* **Record set**

--*--

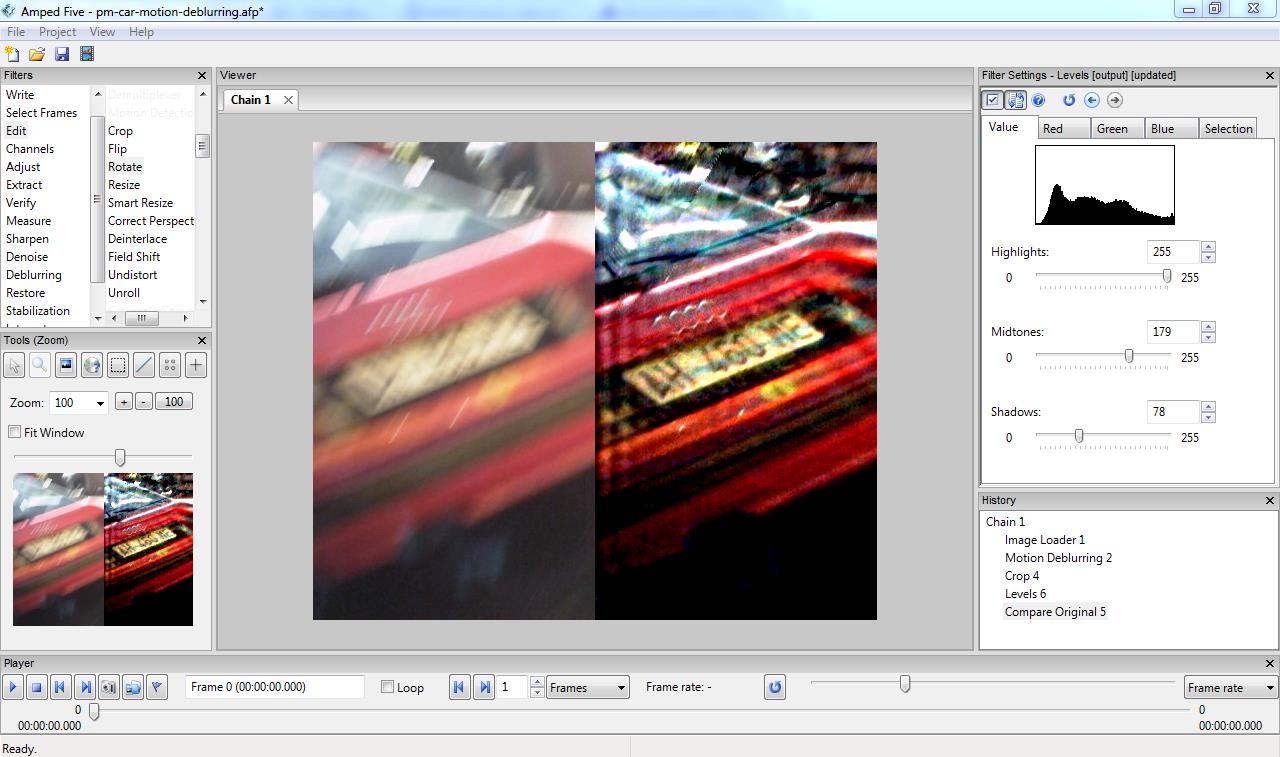Screen dimensions: 1280x757
Task: Open the Project menu
Action: [x=57, y=32]
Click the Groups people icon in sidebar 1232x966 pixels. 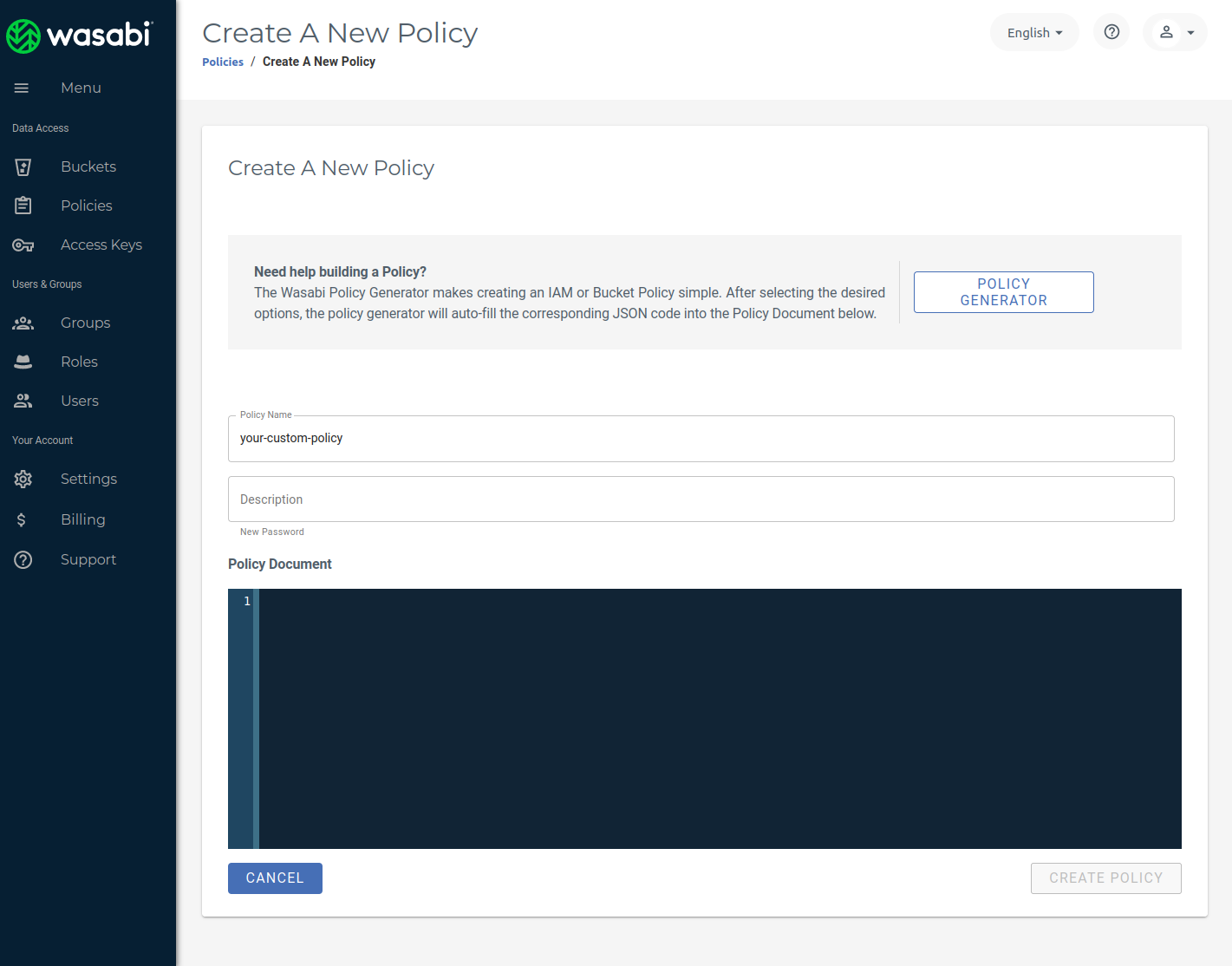tap(23, 323)
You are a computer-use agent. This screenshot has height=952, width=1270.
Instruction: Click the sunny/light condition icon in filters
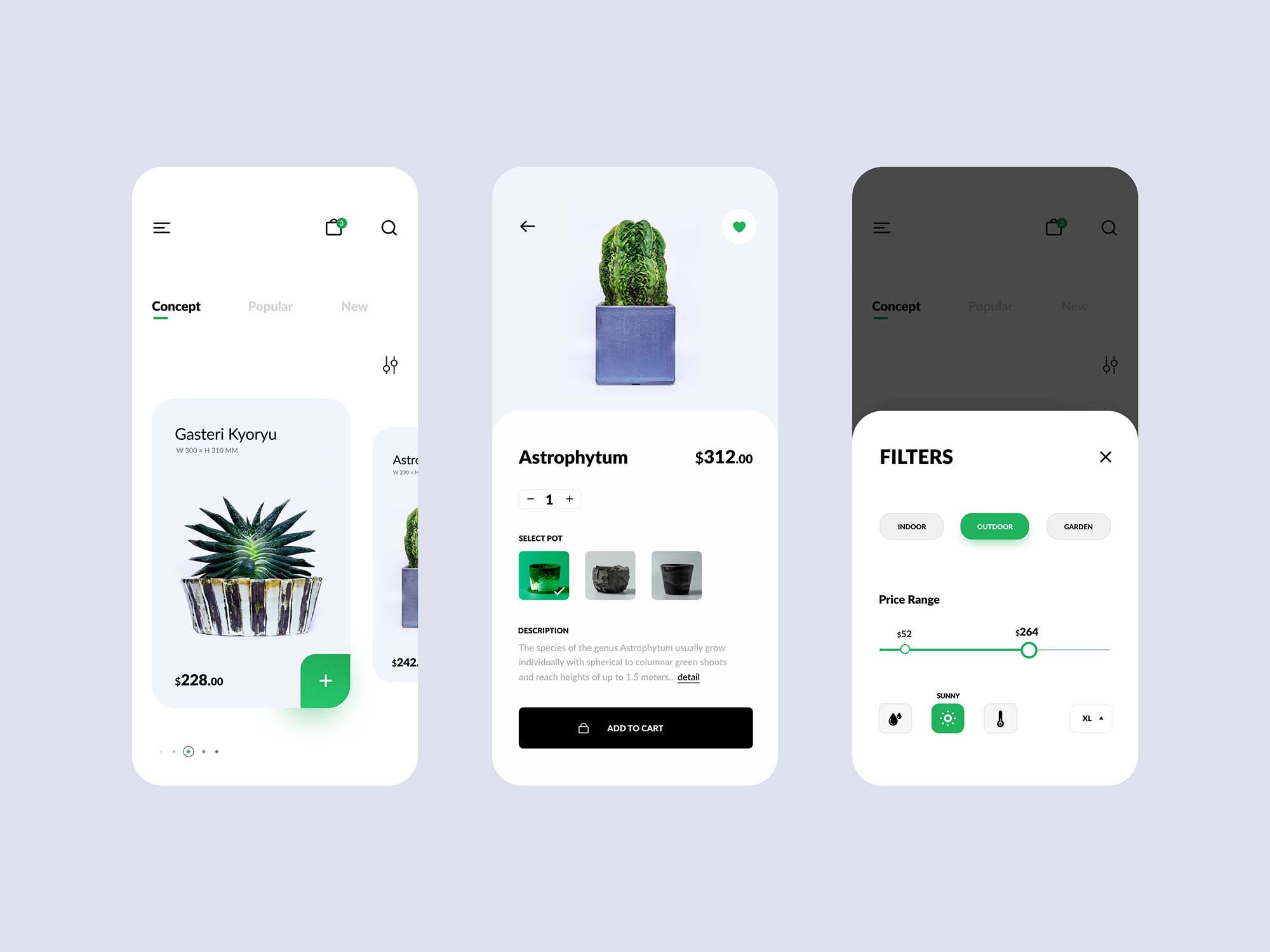click(947, 718)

--*--

From the line that contains "Instruction: Click the" to the end of the material above, output every line exactly, both ends included, but leave out any pictures.

Instruction: Click the sunny/light condition icon in filters
click(947, 718)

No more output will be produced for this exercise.